** Brano scelto **
- - -
Milano Art Gallery: Vittorio Sgarbi onora la memoria di Gino De Dominicis

 

Si è svolto con successo in data 30 aprile il vernissage della mostra commemorativa per celebrare il grande maestro Gino De Dominicis, intitolata "D'Io" e allestita presso l'esclusivo spazio della “Milano Art Gallery”, in via Alessi 11 a Milano, con la curatela del critico Vittorio Sgarbi e la gestione organizzativa del manager della cultura Salvo Nugnes. L'esposizione resterà in loco fino al 29 giugno 2015 ed è visitabile con ingresso libero.

 

Nel commentare lo stile peculiare e inconfondibile di De Dominicis, Sgarbi ha espresso delle riflessioni molto significative e l’ha ricordato con affettuosa amicizia, essendo stato legato a lui anche da una solida amicizia di vecchia data, oltre che da una sincera stima e ammirazione. In particolare, il professore, spiegando davanti al nutrito pubblico presente durante l'evento inaugurale, ha dichiarato: "Gino è l'artista più antico e contemporaneo, che io abbia mai conosciuto. Nessuno può inserirlo in una corrente, in un gruppo, in una tendenza, secondo le ripartizioni che hanno contraddistinto, dai futuristi all'arte povera, l'intero Novecento. Gino fu ed è beffardo e indipendente, superbo e individualista. Attraversò, infilò con la sua lancia d'oro, avanguardisti, poveristi, e transavanguardisti. Li mortificò con la sua calamita cosmica".

 

E proseguendo ha sottolineato: "Lui fu classico e ricco, allegro e malinconico, senza crisi e disagi, senza tormenti e turbamenti, luminoso e notturno, nero e oro; e nero e nero; e oro e oro. Oggi riappare, presente e sfuggente, benché fosse più sfuggente quando era presente. E invece, ora e sempre, hic et nunc, è. Nel suo tempo. In tutti i tempi. Fuori del tempo".

 


 

 

 

Gino De Dominicis

di Vittorio Sgarbi

 

Fin dagli inizi della sua attività, ho sempre provato un misto di curiosità e di simpatia per Gino De Dominicis (Ancona, 1º aprile 1947 - Roma, 29 novembre 1998), trasformatesi poi in infinita ammirazione. Ma non posso nascondere che per diverso tempo, quando era ancora in vita, l’obiettiva difficoltà di vedere il suo lavoro, la caparbietà capricciosa di sottrarsi a cataloghi e volumi precocemente commemorativi, la conseguente scarsa o nulla circolazione di fotografie, da lui giudicate corpi estranei, senza alcun legame con l’opera dell’artista, mi hanno creato una certa difficoltà a farmi un giudizio fondato e sereno. Le amicizie e le frequentazioni di De Dominicis m’inducevano a ritenere la sua posizione piuttosto vicina ad arcaici residuati d’arte concettuale e povera, in verità molto più di lui pubblicizzati, visti e promossi. Mi sbagliavo. De Dominicis non aveva nulla a che fare con queste o altre espressioni, con pretese di globali interpretazioni del mondo. De Dominicis era solo, era il “grande solitario”, come lo era stato negli anni sessanta Domenico Gnoli. La sua posizione era infatti per definizione, e direi anche per carattere, eccentrica senza essere periferica, anzi essendo centrale al problema stesso dell’espressione. In un certo senso, ha agito in lui la lezione di Lucio Fontana, che arrivò al limite estremo dell’immagine senza uscirne. De Dominicis non ha voluto sottrarsi al confronto e ha ostinatamente cercato di verificare e dimostrare che è il quadro che fa l’ambiente. Per anni ha lavorato su superfici di legno dipinte con uniforme colore nero opaco, intervenendo su di esse preferibilmente con l’oro o con la matita. Penso al grande dipinto con i profili di Urvasi e Gilgamesh, in contemplazione di una marina sulla quale splende la luce solare di un solido geometrico.
- - -
** Compito 1 **
Riporta le righe dei record dalla riga che contiene "Image resolution: width=380" fino all'ultima, entrambe comprese, con le richieste. Ridimensiona le coordinate delle risposte moltiplicandole per 1,15 e arrotondandole all'intero (le metà per eccesso), e lascia fuori le immagini.
Il brano e i record sono materiali indipendenti tra loro.
- - -
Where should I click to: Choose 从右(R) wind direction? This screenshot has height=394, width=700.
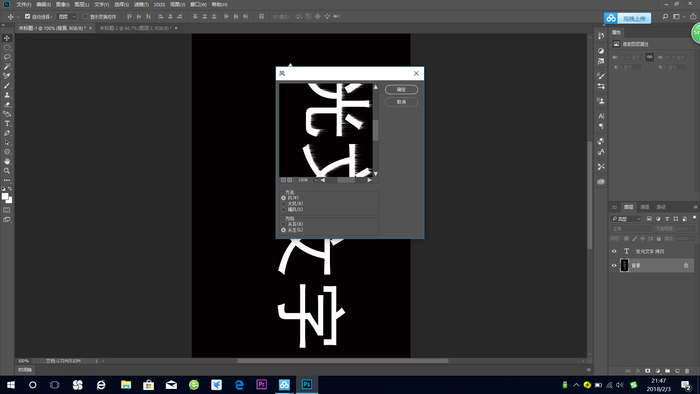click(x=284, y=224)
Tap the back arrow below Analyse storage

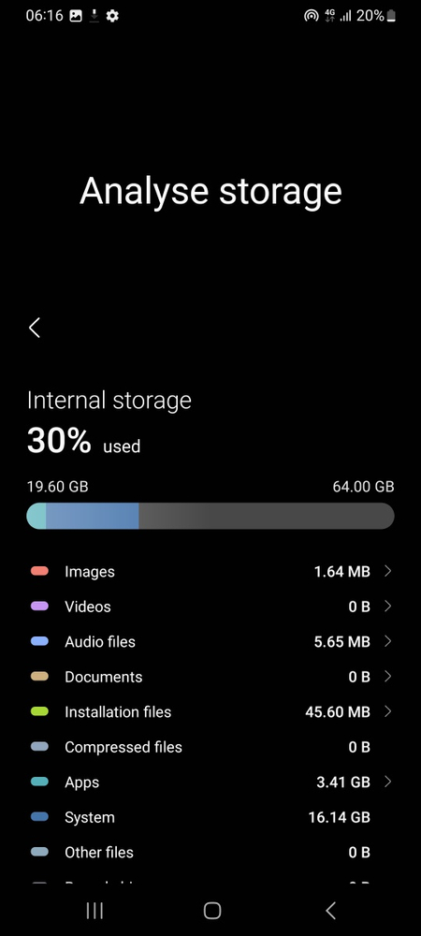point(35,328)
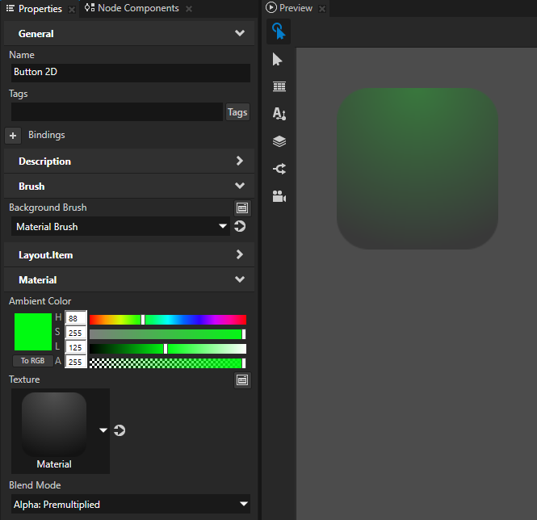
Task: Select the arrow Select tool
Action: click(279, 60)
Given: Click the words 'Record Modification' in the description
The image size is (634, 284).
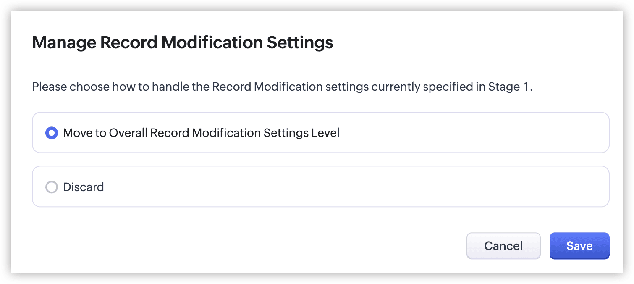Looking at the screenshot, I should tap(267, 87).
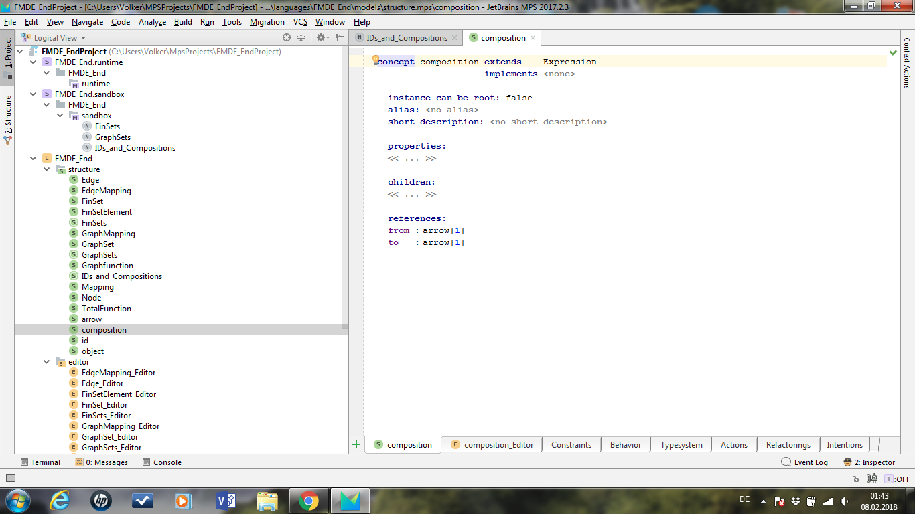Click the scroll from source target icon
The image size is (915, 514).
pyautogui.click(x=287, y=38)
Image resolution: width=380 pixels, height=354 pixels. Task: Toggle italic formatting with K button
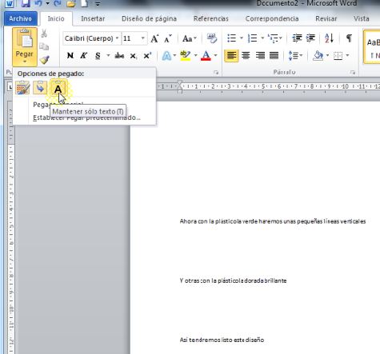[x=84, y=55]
- - -
** Compito 2 **
Secondo il brano sulla mostra dedicata a Gino De Dominicis, fino a quale data resterà aperta l'esposizione?

** Risposta completa 1 **
Image resolution: width=380 pixels, height=354 pixels. Task: Toggle italic formatting with K button
[x=97, y=63]

** Risposta completa 2 **
Fino al 29 giugno 2015.